What the task asks: From the first line of the data through the line containing "November 2018 (523, 1152)", return each line exactly.

Record set:

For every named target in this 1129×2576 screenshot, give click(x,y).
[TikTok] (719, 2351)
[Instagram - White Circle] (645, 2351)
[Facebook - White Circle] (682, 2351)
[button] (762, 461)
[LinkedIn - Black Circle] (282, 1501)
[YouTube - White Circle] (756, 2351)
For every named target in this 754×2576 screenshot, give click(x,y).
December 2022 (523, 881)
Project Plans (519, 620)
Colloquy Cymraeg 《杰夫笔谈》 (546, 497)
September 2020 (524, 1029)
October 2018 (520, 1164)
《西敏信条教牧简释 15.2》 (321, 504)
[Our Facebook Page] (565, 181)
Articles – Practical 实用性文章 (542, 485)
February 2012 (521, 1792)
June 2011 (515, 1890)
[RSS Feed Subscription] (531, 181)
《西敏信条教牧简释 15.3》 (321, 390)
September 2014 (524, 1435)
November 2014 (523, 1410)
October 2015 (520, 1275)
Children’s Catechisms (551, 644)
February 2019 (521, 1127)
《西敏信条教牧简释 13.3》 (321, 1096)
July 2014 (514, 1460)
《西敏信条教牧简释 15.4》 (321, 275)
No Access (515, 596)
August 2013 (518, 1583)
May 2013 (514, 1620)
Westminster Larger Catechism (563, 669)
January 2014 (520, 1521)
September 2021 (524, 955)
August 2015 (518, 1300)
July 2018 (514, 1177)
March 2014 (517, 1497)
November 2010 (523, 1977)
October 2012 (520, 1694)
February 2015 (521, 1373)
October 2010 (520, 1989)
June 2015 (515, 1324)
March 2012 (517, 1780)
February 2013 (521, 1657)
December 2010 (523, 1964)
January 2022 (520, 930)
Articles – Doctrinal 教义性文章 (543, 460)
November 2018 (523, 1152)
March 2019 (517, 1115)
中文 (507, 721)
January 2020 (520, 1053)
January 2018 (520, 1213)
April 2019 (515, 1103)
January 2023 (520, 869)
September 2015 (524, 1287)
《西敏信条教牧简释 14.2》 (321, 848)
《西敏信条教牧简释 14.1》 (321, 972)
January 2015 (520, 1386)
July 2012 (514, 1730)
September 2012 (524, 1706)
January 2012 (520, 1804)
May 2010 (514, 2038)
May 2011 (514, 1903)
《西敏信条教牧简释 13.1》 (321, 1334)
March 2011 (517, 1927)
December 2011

Written answer:
For every named target in this 1129×2576 screenshot, give click(x,y).
[TikTok] (719, 2351)
[Instagram - White Circle] (645, 2351)
[Facebook - White Circle] (682, 2351)
[button] (762, 461)
[LinkedIn - Black Circle] (282, 1501)
[YouTube - White Circle] (756, 2351)
For every named target in this 754×2576 screenshot, give click(x,y).
December 2022 (523, 881)
Project Plans (519, 620)
Colloquy Cymraeg 《杰夫笔谈》 (546, 497)
September 2020 (524, 1029)
October 2018 (520, 1164)
《西敏信条教牧简释 15.2》 (321, 504)
[Our Facebook Page] (565, 181)
Articles – Practical 实用性文章 (542, 485)
February 2012 (521, 1792)
June 2011 (515, 1890)
[RSS Feed Subscription] (531, 181)
《西敏信条教牧简释 15.3》 (321, 390)
September 2014 (524, 1435)
November 2014 (523, 1410)
October 2015 (520, 1275)
Children’s Catechisms (551, 644)
February 2019 (521, 1127)
《西敏信条教牧简释 13.3》 (321, 1096)
July 2014 (514, 1460)
《西敏信条教牧简释 15.4》 (321, 275)
No Access (515, 596)
August 2013 (518, 1583)
May 2013 (514, 1620)
Westminster Larger Catechism (563, 669)
January 2014 (520, 1521)
September 2021 (524, 955)
August 2015 (518, 1300)
July 2018 (514, 1177)
March 2014 (517, 1497)
November 2010 (523, 1977)
October 2012 (520, 1694)
February 2015 (521, 1373)
October 2010 (520, 1989)
June 2015 (515, 1324)
March 2012 (517, 1780)
February 2013 (521, 1657)
December 2010 (523, 1964)
January 2022 (520, 930)
Articles – Doctrinal 教义性文章 (543, 460)
November 2018 (523, 1152)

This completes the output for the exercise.